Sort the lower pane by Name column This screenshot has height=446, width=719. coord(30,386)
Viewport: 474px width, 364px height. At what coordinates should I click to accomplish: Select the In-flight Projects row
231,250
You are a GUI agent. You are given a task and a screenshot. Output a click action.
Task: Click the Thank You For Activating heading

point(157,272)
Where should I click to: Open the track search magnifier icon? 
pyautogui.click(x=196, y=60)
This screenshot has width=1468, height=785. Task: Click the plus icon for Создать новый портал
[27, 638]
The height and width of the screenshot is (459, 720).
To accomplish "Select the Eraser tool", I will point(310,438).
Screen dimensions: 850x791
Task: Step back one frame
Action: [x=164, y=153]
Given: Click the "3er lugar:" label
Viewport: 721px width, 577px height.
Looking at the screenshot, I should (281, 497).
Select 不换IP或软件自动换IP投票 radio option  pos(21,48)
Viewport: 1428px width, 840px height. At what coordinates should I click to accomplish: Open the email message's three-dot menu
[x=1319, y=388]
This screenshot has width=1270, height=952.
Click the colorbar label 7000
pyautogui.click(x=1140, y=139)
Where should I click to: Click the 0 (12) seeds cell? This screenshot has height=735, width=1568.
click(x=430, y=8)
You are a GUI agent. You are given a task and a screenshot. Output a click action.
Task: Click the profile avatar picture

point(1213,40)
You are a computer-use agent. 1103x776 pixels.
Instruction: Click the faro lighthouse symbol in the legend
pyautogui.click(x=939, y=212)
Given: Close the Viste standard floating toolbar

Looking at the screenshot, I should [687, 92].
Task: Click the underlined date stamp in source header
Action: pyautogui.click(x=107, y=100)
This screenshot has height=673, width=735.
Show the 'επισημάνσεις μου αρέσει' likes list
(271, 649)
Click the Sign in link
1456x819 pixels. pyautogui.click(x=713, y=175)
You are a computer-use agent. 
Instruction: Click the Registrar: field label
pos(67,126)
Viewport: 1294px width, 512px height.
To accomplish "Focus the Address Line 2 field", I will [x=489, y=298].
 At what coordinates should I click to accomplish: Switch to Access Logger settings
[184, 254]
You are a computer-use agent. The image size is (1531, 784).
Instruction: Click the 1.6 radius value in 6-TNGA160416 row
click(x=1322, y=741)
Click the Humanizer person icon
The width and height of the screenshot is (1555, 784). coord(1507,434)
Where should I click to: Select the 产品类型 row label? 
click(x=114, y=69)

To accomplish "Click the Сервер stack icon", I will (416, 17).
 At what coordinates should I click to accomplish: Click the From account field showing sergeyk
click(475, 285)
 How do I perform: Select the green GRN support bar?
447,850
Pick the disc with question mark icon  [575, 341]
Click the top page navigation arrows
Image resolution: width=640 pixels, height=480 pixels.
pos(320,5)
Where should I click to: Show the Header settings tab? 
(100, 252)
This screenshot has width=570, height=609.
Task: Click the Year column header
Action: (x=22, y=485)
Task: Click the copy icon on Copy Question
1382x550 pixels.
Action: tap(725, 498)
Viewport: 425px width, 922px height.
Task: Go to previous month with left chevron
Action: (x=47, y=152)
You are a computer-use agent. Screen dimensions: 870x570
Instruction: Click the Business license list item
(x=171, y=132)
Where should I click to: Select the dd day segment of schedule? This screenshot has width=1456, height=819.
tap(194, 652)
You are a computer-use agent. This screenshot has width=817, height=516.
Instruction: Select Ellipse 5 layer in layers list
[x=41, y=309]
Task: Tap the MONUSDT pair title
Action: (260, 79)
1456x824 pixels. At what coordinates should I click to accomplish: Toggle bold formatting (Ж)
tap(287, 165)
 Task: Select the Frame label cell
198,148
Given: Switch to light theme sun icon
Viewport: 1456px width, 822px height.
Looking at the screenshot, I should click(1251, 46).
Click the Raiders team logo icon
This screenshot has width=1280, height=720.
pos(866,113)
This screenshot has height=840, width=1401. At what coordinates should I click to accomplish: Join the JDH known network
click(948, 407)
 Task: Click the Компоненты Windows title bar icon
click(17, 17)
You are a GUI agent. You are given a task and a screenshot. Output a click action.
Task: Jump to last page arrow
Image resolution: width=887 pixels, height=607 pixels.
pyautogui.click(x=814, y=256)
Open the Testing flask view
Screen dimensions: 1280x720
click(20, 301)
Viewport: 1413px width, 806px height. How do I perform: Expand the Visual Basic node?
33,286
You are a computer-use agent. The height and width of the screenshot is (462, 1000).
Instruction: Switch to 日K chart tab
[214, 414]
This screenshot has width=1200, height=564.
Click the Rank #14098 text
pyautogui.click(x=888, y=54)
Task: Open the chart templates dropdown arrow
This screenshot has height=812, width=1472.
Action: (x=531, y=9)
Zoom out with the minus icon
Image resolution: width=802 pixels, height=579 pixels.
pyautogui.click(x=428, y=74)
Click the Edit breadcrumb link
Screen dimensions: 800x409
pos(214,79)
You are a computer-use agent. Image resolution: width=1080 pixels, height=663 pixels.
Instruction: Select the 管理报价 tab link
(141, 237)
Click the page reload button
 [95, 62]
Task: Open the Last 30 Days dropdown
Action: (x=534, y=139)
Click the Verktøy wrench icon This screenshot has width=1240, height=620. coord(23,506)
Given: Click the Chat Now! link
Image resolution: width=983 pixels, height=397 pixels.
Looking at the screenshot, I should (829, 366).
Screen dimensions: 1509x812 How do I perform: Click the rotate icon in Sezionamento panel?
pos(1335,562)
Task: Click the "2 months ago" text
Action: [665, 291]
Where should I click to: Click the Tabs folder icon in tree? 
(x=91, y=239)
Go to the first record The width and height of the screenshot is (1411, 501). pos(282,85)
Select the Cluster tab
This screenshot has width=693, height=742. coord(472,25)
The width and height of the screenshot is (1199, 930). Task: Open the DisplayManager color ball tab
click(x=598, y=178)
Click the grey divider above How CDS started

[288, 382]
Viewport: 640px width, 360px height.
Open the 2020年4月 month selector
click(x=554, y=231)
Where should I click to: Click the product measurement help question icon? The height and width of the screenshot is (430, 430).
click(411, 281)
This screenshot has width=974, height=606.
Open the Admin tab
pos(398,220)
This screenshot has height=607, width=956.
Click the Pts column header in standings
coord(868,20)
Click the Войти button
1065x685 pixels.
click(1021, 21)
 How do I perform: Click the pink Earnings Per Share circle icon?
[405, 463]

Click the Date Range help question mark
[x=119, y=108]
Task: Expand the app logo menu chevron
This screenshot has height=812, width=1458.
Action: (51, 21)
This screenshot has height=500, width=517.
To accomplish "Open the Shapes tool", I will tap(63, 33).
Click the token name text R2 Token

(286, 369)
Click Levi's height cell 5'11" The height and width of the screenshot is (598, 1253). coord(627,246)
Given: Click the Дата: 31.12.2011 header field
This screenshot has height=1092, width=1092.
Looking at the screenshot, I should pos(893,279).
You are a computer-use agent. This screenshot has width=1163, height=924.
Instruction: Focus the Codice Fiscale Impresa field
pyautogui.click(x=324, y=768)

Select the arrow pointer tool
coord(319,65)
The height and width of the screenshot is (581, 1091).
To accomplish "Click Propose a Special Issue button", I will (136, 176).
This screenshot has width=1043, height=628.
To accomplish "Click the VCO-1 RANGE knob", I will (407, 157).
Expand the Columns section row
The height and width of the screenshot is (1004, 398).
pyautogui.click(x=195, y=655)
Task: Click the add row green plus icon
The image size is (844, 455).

● ● ● ● ● ● ●

WHAT IS NEEDED: With no line omitted, copy all the data exactly.

TASK RESPONSE:
Sort the lower pane by Name column This screenshot has height=446, width=719. coord(30,386)
Viewport: 474px width, 364px height. At what coordinates should I click to accomplish: Select the In-flight Projects row
231,250
You are a GUI agent. You are given a task and a screenshot. Output a click action.
Task: Click the Thank You For Activating heading

point(157,272)
Where should I click to: Open the track search magnifier icon? 
pyautogui.click(x=196, y=60)
This screenshot has width=1468, height=785. Task: Click the plus icon for Создать новый портал
[27, 638]
The height and width of the screenshot is (459, 720).
To accomplish "Select the Eraser tool", I will point(310,438).
Screen dimensions: 850x791
Task: Step back one frame
Action: [x=164, y=153]
Given: Click the "3er lugar:" label
Viewport: 721px width, 577px height.
Looking at the screenshot, I should (281, 497).
Select 不换IP或软件自动换IP投票 radio option  pos(21,48)
Viewport: 1428px width, 840px height. At what coordinates should I click to accomplish: Open the email message's three-dot menu
[x=1319, y=388]
This screenshot has width=1270, height=952.
Click the colorbar label 7000
pyautogui.click(x=1140, y=139)
Where should I click to: Click the 0 (12) seeds cell? This screenshot has height=735, width=1568.
click(x=430, y=8)
You are a GUI agent. You are given a task and a screenshot. Output a click action.
Task: Click the profile avatar picture

point(1213,40)
You are a computer-use agent. 1103x776 pixels.
Instruction: Click the faro lighthouse symbol in the legend
pyautogui.click(x=939, y=212)
Given: Close the Viste standard floating toolbar

Looking at the screenshot, I should [687, 92].
Task: Click the underlined date stamp in source header
Action: pyautogui.click(x=107, y=100)
This screenshot has height=673, width=735.
Show the 'επισημάνσεις μου αρέσει' likes list
(271, 649)
Click the Sign in link
1456x819 pixels. pyautogui.click(x=713, y=175)
You are a computer-use agent. 
Instruction: Click the Registrar: field label
pos(67,126)
Viewport: 1294px width, 512px height.
To accomplish "Focus the Address Line 2 field", I will [x=489, y=298].
 At what coordinates should I click to accomplish: Switch to Access Logger settings
[184, 254]
You are a computer-use agent. The image size is (1531, 784).
Instruction: Click the 1.6 radius value in 6-TNGA160416 row
click(x=1322, y=741)
Click the Humanizer person icon
The width and height of the screenshot is (1555, 784). coord(1507,434)
Where should I click to: Select the 产品类型 row label? 
click(x=114, y=69)

To accomplish "Click the Сервер stack icon", I will (416, 17).
 At what coordinates should I click to accomplish: Click the From account field showing sergeyk
click(475, 285)
 How do I perform: Select the green GRN support bar?
447,850
Pick the disc with question mark icon  [575, 341]
Click the top page navigation arrows
Image resolution: width=640 pixels, height=480 pixels.
pos(320,5)
Where should I click to: Show the Header settings tab? 
(100, 252)
This screenshot has width=570, height=609.
Task: Click the Year column header
Action: (x=22, y=485)
Task: Click the copy icon on Copy Question
1382x550 pixels.
Action: tap(725, 498)
Viewport: 425px width, 922px height.
Task: Go to previous month with left chevron
Action: (x=47, y=152)
You are a computer-use agent. Screen dimensions: 870x570
Instruction: Click the Business license list item
(x=171, y=132)
Where should I click to: Select the dd day segment of schedule? This screenshot has width=1456, height=819.
tap(194, 652)
You are a computer-use agent. This screenshot has width=817, height=516.
Instruction: Select Ellipse 5 layer in layers list
[x=41, y=309]
Task: Tap the MONUSDT pair title
Action: (260, 79)
1456x824 pixels. At what coordinates should I click to accomplish: Toggle bold formatting (Ж)
tap(287, 165)
 Task: Select the Frame label cell
198,148
Given: Switch to light theme sun icon
Viewport: 1456px width, 822px height.
Looking at the screenshot, I should click(1251, 46).
Click the Raiders team logo icon
This screenshot has width=1280, height=720.
pos(866,113)
This screenshot has height=840, width=1401. At what coordinates should I click to accomplish: Join the JDH known network
click(948, 407)
 Task: Click the Компоненты Windows title bar icon
click(17, 17)
You are a GUI agent. You are given a task and a screenshot. Output a click action.
Task: Jump to last page arrow
Image resolution: width=887 pixels, height=607 pixels.
pyautogui.click(x=814, y=256)
Open the Testing flask view
Screen dimensions: 1280x720
click(20, 301)
Viewport: 1413px width, 806px height. How do I perform: Expand the Visual Basic node?
33,286
You are a computer-use agent. The height and width of the screenshot is (462, 1000).
Instruction: Switch to 日K chart tab
[214, 414]
This screenshot has width=1200, height=564.
Click the Rank #14098 text
pyautogui.click(x=888, y=54)
Task: Open the chart templates dropdown arrow
This screenshot has height=812, width=1472.
Action: (x=531, y=9)
Zoom out with the minus icon
Image resolution: width=802 pixels, height=579 pixels.
pyautogui.click(x=428, y=74)
Click the Edit breadcrumb link
Screen dimensions: 800x409
pos(214,79)
You are a computer-use agent. Image resolution: width=1080 pixels, height=663 pixels.
Instruction: Select the 管理报价 tab link
(141, 237)
Click the page reload button
 [95, 62]
Task: Open the Last 30 Days dropdown
Action: (x=534, y=139)
Click the Verktøy wrench icon This screenshot has width=1240, height=620. coord(23,506)
Given: Click the Chat Now! link
Image resolution: width=983 pixels, height=397 pixels.
Looking at the screenshot, I should (829, 366).
Screen dimensions: 1509x812 How do I perform: Click the rotate icon in Sezionamento panel?
pos(1335,562)
Task: Click the "2 months ago" text
Action: [665, 291]
Where should I click to: Click the Tabs folder icon in tree? 
(x=91, y=239)
Go to the first record The width and height of the screenshot is (1411, 501). pos(282,85)
Select the Cluster tab
This screenshot has width=693, height=742. coord(472,25)
The width and height of the screenshot is (1199, 930). Task: Open the DisplayManager color ball tab
click(x=598, y=178)
Click the grey divider above How CDS started

[288, 382]
Viewport: 640px width, 360px height.
Open the 2020年4月 month selector
click(x=554, y=231)
Where should I click to: Click the product measurement help question icon? The height and width of the screenshot is (430, 430).
click(411, 281)
This screenshot has width=974, height=606.
Open the Admin tab
pos(398,220)
This screenshot has height=607, width=956.
Click the Pts column header in standings
coord(868,20)
Click the Войти button
1065x685 pixels.
click(1021, 21)
 How do I perform: Click the pink Earnings Per Share circle icon?
[405, 463]

Click the Date Range help question mark
[x=119, y=108]
Task: Expand the app logo menu chevron
This screenshot has height=812, width=1458.
Action: (51, 21)
This screenshot has height=500, width=517.
To accomplish "Open the Shapes tool", I will tap(63, 33).
Click the token name text R2 Token

(286, 369)
Click Levi's height cell 5'11" The height and width of the screenshot is (598, 1253). coord(627,246)
Given: Click the Дата: 31.12.2011 header field
This screenshot has height=1092, width=1092.
Looking at the screenshot, I should pos(893,279).
You are a computer-use agent. This screenshot has width=1163, height=924.
Instruction: Focus the Codice Fiscale Impresa field
pyautogui.click(x=324, y=768)

Select the arrow pointer tool
coord(319,65)
The height and width of the screenshot is (581, 1091).
To accomplish "Click Propose a Special Issue button", I will (136, 176).
This screenshot has width=1043, height=628.
To accomplish "Click the VCO-1 RANGE knob", I will (407, 157).
Expand the Columns section row
The height and width of the screenshot is (1004, 398).
pyautogui.click(x=195, y=655)
Task: Click the add row green plus icon
The image size is (844, 455).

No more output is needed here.